Collected data
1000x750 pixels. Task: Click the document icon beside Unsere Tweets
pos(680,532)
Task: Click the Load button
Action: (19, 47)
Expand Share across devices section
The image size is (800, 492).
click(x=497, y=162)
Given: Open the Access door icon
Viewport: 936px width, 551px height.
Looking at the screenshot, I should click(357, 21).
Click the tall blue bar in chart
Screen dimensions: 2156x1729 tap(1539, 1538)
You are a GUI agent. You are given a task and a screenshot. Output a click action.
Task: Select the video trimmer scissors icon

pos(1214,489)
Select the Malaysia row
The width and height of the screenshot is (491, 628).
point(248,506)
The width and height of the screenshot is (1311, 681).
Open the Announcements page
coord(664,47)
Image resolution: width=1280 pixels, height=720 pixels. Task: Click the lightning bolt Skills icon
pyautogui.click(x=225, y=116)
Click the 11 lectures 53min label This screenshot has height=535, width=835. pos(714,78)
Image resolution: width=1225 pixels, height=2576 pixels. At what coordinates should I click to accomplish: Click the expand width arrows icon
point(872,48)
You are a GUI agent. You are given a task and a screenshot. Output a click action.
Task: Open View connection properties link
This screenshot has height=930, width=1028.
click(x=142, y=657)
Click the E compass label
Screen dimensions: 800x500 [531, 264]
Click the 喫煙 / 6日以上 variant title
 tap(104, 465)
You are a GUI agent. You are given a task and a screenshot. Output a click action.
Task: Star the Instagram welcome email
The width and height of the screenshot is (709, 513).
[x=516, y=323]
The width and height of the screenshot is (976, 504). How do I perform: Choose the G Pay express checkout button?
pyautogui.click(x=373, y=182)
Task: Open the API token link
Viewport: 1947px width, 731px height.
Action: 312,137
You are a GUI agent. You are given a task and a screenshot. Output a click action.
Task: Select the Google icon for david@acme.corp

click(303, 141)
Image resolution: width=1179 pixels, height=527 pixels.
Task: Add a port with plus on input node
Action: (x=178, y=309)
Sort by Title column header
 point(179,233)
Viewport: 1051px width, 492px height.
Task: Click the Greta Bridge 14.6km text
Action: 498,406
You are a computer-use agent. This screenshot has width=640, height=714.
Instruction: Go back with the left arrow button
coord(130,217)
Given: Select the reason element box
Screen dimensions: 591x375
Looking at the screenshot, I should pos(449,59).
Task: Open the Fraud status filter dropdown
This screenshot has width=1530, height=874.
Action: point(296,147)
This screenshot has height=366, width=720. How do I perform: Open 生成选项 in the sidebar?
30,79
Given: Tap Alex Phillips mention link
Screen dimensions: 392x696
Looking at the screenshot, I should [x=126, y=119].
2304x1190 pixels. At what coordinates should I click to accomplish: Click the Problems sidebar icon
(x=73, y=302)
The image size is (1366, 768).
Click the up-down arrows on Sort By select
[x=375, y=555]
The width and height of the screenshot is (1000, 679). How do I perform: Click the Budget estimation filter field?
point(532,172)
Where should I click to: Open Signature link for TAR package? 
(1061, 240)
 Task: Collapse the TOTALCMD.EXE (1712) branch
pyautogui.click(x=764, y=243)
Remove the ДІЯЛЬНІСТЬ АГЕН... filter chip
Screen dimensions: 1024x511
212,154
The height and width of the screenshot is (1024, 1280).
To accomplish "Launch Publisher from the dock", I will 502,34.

▶ _Your task_
Write out every entry exactly as it appears.

▶ _Exercise answer_
1000x750 pixels. Task: Click the document icon beside Unsere Tweets
pos(680,532)
Task: Click the Load button
Action: (19, 47)
Expand Share across devices section
The image size is (800, 492).
click(x=497, y=162)
Given: Open the Access door icon
Viewport: 936px width, 551px height.
Looking at the screenshot, I should click(357, 21).
Click the tall blue bar in chart
Screen dimensions: 2156x1729 tap(1539, 1538)
You are a GUI agent. You are given a task and a screenshot. Output a click action.
Task: Select the video trimmer scissors icon

pos(1214,489)
Select the Malaysia row
The width and height of the screenshot is (491, 628).
point(248,506)
The width and height of the screenshot is (1311, 681).
Open the Announcements page
coord(664,47)
Image resolution: width=1280 pixels, height=720 pixels. Task: Click the lightning bolt Skills icon
pyautogui.click(x=225, y=116)
Click the 11 lectures 53min label This screenshot has height=535, width=835. pos(714,78)
Image resolution: width=1225 pixels, height=2576 pixels. At what coordinates should I click to accomplish: Click the expand width arrows icon
point(872,48)
You are a GUI agent. You are given a task and a screenshot. Output a click action.
Task: Open View connection properties link
This screenshot has height=930, width=1028.
click(x=142, y=657)
Click the E compass label
Screen dimensions: 800x500 [531, 264]
Click the 喫煙 / 6日以上 variant title
 tap(104, 465)
You are a GUI agent. You are given a task and a screenshot. Output a click action.
Task: Star the Instagram welcome email
The width and height of the screenshot is (709, 513).
[x=516, y=323]
The width and height of the screenshot is (976, 504). How do I perform: Choose the G Pay express checkout button?
pyautogui.click(x=373, y=182)
Task: Open the API token link
Viewport: 1947px width, 731px height.
Action: 312,137
You are a GUI agent. You are given a task and a screenshot. Output a click action.
Task: Select the Google icon for david@acme.corp

click(303, 141)
Image resolution: width=1179 pixels, height=527 pixels.
Task: Add a port with plus on input node
Action: (x=178, y=309)
Sort by Title column header
 point(179,233)
Viewport: 1051px width, 492px height.
Task: Click the Greta Bridge 14.6km text
Action: 498,406
You are a computer-use agent. This screenshot has width=640, height=714.
Instruction: Go back with the left arrow button
coord(130,217)
Given: Select the reason element box
Screen dimensions: 591x375
Looking at the screenshot, I should pos(449,59).
Task: Open the Fraud status filter dropdown
This screenshot has width=1530, height=874.
Action: point(296,147)
This screenshot has height=366, width=720. How do I perform: Open 生成选项 in the sidebar?
30,79
Given: Tap Alex Phillips mention link
Screen dimensions: 392x696
Looking at the screenshot, I should [x=126, y=119].
2304x1190 pixels. At what coordinates should I click to accomplish: Click the Problems sidebar icon
(x=73, y=302)
The image size is (1366, 768).
Click the up-down arrows on Sort By select
[x=375, y=555]
The width and height of the screenshot is (1000, 679). How do I perform: Click the Budget estimation filter field?
point(532,172)
Where should I click to: Open Signature link for TAR package? 
(1061, 240)
 Task: Collapse the TOTALCMD.EXE (1712) branch
pyautogui.click(x=764, y=243)
Remove the ДІЯЛЬНІСТЬ АГЕН... filter chip
Screen dimensions: 1024x511
212,154
The height and width of the screenshot is (1024, 1280).
To accomplish "Launch Publisher from the dock", I will 502,34.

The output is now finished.